Jan 29, 2008

woriobot heritrix/1.10.0 +http://worio.com) bot

Mozilla/5.0 (compatible; heritrix/1.6.0 +http://www.worio.com/) worio.com

A new bot just showed up claiming another beta test.

This bot is blocked by Bad Behaivor for using improper headers.

Klaas said...
Could you elaborate on the problem with the headers? I'm eager to fix real an perceived problems with our crawler.

Here is the BB error

bad-behavior 403 Required header 'Accept' missing
Agent: Mozilla/5.0 (compatible; woriobot heritrix/1.10.0 +http://worio.com) worio.com

Your just going to have to test it on a blog using Bad Behavior.

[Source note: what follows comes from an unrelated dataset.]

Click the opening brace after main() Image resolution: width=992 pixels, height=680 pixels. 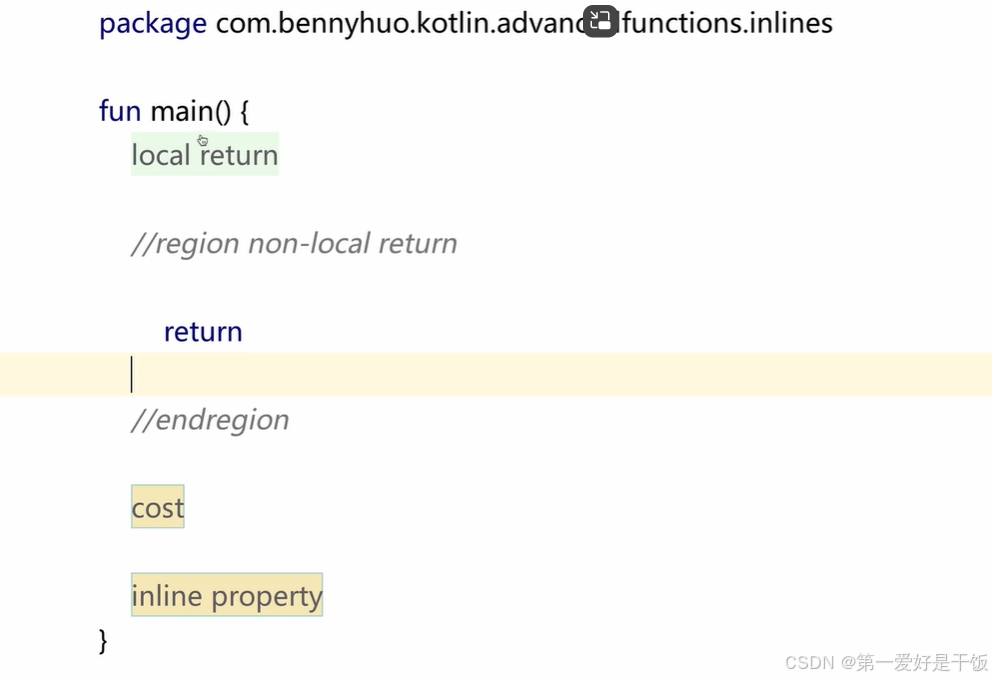click(x=244, y=112)
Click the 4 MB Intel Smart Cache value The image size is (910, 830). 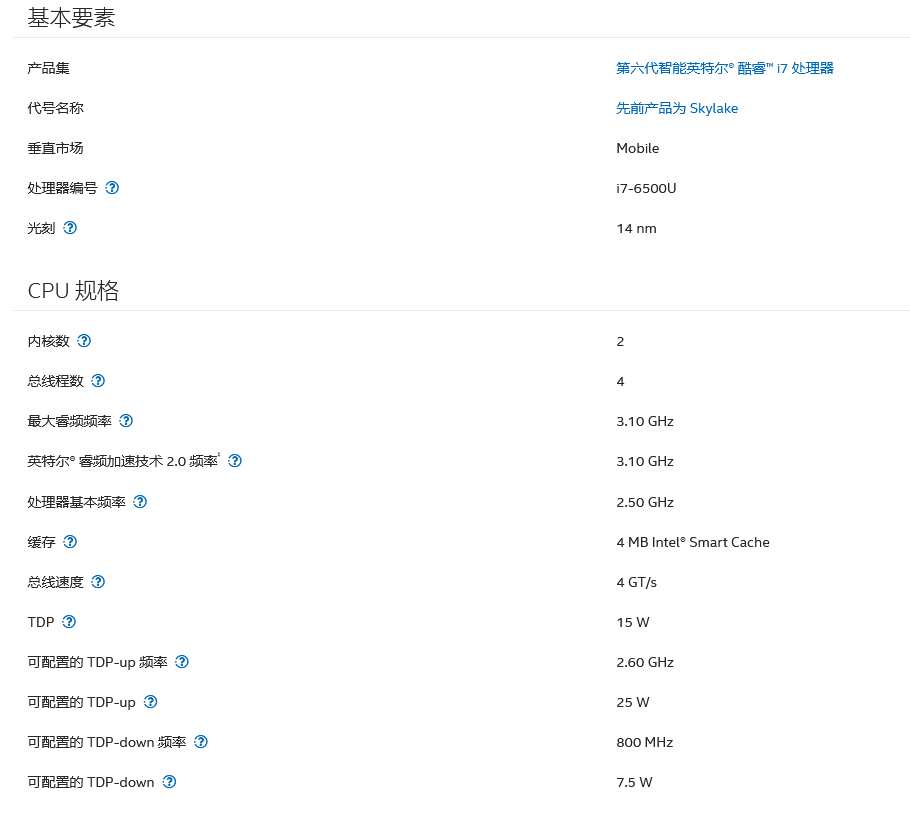(692, 542)
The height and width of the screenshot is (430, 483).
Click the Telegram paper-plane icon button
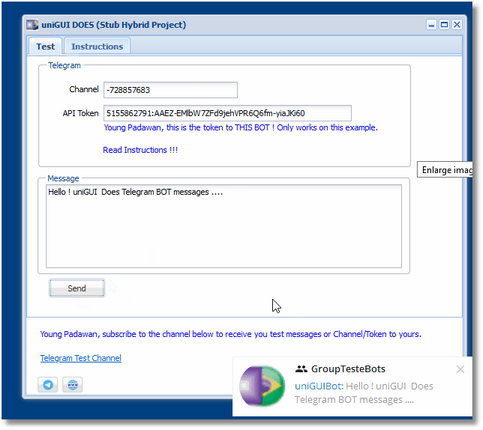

If it were a worthwhile bot I would whitelist it but since it doesn't do anything yet why bother. If your project ever gets off the ground let me know and I will erase this post.


Klaas said...
This comment has been removed by a blog administrator.
SpottedLop said...

I woulnd't whitelist it. Whatever it is, it totally ignored my robots.txt file, and the website it pointed to worio.com has no information, just a log in page. Not okay.

Furmen Sakume said...

I blocked them via cloudflare. The bot's showing the signs of being the average content scraper, ignores robots.txt file even though the log shows it read it and when crawling, tries to index 403's repeatedly.